Charge coupled devices (CCDs) (e.g., photodetectors, analog to digital converters, signal processors, etc.) are known. Such devices are used for accomplishing charge domain operations such as charge packet transfer, summation, and splitting. CCDs are useful in certain signal processing operations such as decoding of radio frequency signals. For example, charge domain filters have been constructed which provide finite impulse response (FIR) filtering or infinite impulse response filtering (IIR) filtering, often from within a single CCD device at very low rates of power consumption.
Charge domain analog to digital (A/D) converters are further examples of CCD devices that process signals in the charge domain.
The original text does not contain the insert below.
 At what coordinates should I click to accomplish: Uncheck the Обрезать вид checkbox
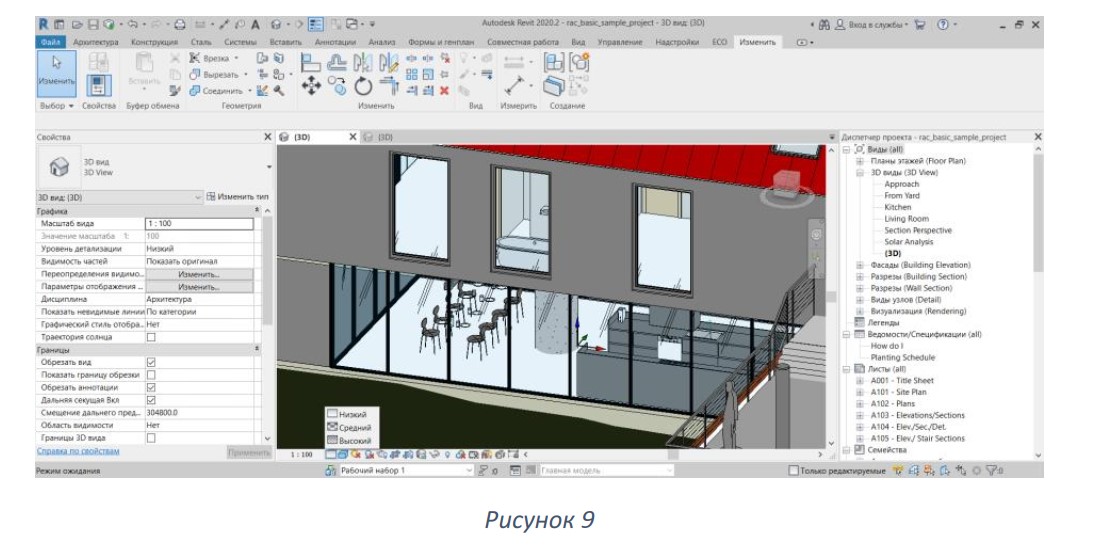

Charge domain A/D converters, in fact, are often used in conjunction with charge domain FIR or IIR filtering devices because signals received by a radio frequency receiver in the frequency domain are often more efficiently processed in the charge domain before conversion to the digital domain within the charge domain A/D converter.
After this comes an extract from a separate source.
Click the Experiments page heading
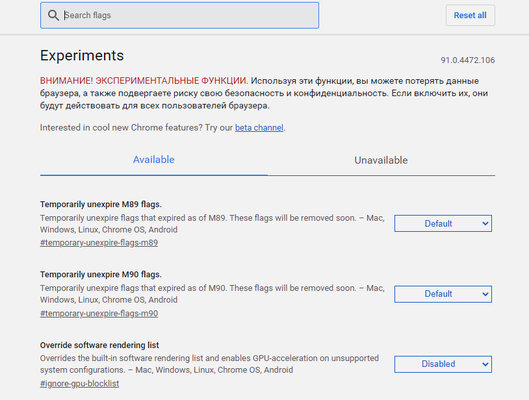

One of the listed charge domain operations, charge splitting, is of critical importance in charge domain analog to digital (A/D) or digital analog (D/A) converters in that it is used to implement fractional multiplication by binary weighting (i.e., 1/2) and therefore is one of the fundamental operations in A/D and D/A converters. Charge splitting, as a consequence, determines conversion accuracy, and therefore the converter characteristics, such as linearity, spurious response and effective bits. Charge splitting serves a similar functionality in charge domain finite impulse response (FIR) and infinite impulse response (IIR) filters.
It has been suggested that charge splitting may be accomplished by creating a field oxide barrier in a charge transfer channel and clocking a charge packet into adjacent but isolated reservoirs separated by the barrier. Such a suggestion is based upon the assumption that charge distribution of the charge packet in the charge channel passing the barrier is uniform and reproducible. The suggestion is also based upon the assumption that the barrier can be accurately located within the charge channel and that the divided charges may then be later removed from the isolated reservoirs without recombining the previously divided charge.
Charge splitting error produced under the previously suggested methods have ranged from as high as a few percent to as little as a few tenths of a percent. Efforts aimed at improving accuracy have included increasing the width of the charge channel (to reduce the impact of an inaccurately placed charge splitter) and placing dummy splitters in the charge channel to compensate for nonlinearities caused by edge effects and to equalize lateral forces applied to charge carriers. Because of the importance of charge splitting in CCDs, a need exists for a method of improving the accuracy of charge splitting that is not dependent upon process parameters used in creating the CCDs.